The 52nd Annual Conference of the Western History Association will be held in Denver, CO from October 4-7. The conference theme this year is “Boundary Makers and Border Crossers,” so as you can imagine there are plenty of great borderlands panels to attend. Here is a quick rundown of panels relevant to our collective borderlands interests (I put this together quickly and surely missed some – please add them in a comment). The list represents panel titles. Some of these feature entire panels on Borderlands and Transnational history, others are more broadly defined by contain a single paper or two on relevant borderlands topics. Indeed, if you define “borderlands” or transnational history broadly – a great majority of the program features scholarship that examines environmental, cultural, religious, intellectual, social or other types of boundaries and historical divides. For details on presenters and paper titles, see the full program at http://issuu.com/westernhistoryassociation/docs/52nd_wha_2012_denver_program_for_web:
Friday, October 5th
8:30-10:00 AM
- Marking Territory: Representation, Arbitration, and Demarcation on the U.S.-Mexico Border
- Women, Families, and State Politics in the U.S. West and Mexico
10:30-12:00
- Defining and Bounding Environmental Regions in the West
- Laboring for Progress, Migrating for Work
- Indigenous-Defined Borderlands, Boundaries and Landscapes: a Panel
4:00-5:30
- Boundary Markets and Border Crossers: Histories of Immigration in the American West
Saturday, October 6th
8:30-10:00
- Making Meaning out of Place in the Twentieth Century
- Everyday Hierarchies: Gender and Culture in Public Arenas
- Indians on the Road: How to Teach, Research, and Publish Borderlands, Identity, and Transnational Histories
- Indigenous Defined Borderlands, Boundaries and Landscapes: a Roundtable
10:30-12:00
- Race and Violence in the Early Twentieth-Century West
2:30-4:00
- Interior Borderlands: The Contested Legal, Cultural, and Racial Spaces of Early Twentieth-Century Indian Reservations
- New Chicana/o and Latino History: Beyond U.S.-Mexican Borderlands
Sunday, October 7th
8:30-10:00
- The Frontier Goes Global: The Wild West in Europe
- Violence and Identity in the Mexican Borderlands
I didn’t want to self-publicize in the post, but see no harm in doing so in a comment. I am chairing 2 sessions, a paper panel and a roundtable – both entitled “Indigenous-Defined Borderlands, Boundaries and Landscapes.” They will feature the (no-doubt) impressive scholarship of Jeffrey Shepherd, Taylor Spence, Natale Zappia, Jeff Schulze, Cynthia Radding, James Brooks, Joshua Reid and Ted Binnema. I hope to see you all there!

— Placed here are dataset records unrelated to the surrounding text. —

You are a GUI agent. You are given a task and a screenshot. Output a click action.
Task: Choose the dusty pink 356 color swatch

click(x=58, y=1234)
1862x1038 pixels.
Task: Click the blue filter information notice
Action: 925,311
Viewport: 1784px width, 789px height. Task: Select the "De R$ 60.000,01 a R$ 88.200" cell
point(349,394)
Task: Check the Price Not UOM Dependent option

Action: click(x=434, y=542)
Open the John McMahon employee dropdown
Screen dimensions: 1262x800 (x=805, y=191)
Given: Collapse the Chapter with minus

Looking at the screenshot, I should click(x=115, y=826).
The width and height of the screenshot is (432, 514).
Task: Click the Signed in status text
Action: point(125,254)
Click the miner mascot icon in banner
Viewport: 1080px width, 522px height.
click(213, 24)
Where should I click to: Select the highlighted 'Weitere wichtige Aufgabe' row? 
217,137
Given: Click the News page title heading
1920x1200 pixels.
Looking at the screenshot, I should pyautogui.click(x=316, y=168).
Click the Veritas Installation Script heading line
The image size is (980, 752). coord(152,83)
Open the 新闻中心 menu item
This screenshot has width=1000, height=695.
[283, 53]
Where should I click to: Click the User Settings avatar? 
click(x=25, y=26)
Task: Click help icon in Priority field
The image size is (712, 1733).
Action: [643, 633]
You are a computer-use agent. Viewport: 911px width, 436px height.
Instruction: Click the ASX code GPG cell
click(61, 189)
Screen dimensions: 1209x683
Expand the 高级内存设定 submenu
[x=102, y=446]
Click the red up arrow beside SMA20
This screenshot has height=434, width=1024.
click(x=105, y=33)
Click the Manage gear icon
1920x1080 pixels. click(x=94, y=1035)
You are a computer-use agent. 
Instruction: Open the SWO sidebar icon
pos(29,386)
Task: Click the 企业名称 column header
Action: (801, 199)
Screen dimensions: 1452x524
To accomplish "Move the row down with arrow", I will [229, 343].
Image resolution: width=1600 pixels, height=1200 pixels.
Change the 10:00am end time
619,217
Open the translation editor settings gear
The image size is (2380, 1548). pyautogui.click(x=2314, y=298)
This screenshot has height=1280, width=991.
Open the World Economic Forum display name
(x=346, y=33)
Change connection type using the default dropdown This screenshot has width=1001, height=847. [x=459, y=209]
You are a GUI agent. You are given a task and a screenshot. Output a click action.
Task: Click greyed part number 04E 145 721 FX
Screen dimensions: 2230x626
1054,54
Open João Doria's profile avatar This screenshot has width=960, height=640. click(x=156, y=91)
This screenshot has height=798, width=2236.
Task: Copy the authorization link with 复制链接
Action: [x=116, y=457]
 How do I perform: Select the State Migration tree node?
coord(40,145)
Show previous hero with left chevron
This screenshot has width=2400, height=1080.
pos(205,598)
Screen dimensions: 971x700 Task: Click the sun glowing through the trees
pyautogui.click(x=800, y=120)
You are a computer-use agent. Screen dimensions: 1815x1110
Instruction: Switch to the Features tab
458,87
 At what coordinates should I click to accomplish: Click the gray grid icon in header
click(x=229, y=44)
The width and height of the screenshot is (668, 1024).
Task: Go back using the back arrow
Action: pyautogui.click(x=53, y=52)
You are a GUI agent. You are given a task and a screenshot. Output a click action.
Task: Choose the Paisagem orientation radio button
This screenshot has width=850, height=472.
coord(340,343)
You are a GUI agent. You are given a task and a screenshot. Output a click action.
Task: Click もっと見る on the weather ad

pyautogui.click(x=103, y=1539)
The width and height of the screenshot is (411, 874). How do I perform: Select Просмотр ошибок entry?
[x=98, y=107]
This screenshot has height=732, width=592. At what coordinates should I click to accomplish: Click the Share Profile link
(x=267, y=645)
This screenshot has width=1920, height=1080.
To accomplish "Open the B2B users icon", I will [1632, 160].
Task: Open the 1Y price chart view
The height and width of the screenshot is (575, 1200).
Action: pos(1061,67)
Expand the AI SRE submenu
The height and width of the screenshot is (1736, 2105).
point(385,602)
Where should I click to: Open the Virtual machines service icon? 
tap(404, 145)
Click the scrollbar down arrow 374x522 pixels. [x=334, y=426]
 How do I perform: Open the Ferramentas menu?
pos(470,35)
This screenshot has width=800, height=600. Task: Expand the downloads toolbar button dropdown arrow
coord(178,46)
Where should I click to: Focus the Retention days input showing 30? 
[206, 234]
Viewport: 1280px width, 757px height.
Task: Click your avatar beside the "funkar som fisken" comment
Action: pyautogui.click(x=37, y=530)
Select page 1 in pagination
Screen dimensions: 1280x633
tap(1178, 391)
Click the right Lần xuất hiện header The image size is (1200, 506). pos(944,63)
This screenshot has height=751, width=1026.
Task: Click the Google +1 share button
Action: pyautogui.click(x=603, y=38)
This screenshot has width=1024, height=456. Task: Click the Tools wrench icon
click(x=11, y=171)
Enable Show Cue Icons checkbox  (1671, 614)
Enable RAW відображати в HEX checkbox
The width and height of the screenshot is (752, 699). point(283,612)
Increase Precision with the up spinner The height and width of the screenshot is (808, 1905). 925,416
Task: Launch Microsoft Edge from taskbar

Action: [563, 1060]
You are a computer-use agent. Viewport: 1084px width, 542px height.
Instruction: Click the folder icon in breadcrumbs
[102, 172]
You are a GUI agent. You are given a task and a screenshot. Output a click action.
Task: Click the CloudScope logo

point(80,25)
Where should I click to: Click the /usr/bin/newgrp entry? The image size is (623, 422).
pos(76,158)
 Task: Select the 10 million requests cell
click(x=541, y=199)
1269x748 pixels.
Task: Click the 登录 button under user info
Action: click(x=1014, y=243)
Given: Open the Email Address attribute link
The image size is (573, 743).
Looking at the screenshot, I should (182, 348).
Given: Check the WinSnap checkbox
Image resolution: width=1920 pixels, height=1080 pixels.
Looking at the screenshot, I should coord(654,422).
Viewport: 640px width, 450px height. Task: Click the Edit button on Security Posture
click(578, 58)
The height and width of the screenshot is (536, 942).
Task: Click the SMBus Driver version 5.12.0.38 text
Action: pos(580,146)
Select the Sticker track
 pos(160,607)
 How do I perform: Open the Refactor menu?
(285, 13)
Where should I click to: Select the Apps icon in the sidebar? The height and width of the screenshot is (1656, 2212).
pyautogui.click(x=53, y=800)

Following Brenden’s lead, I just wanted to note that I’ll be stepping in for José Alamillo to chair the panel, “New Chicana/o and Latino History: Beyond the U.S.-Mexico Borderlands.” We’ve got four really great papers on migrant labor and social justice issues outside of what might be considered “typical” Southwest/borderlands settings. I hope to see some/all of you at our session, as well!
Brenden, thank you for the run-down. Looks like a lot of excellent material. And thanks for the heads up, Tim!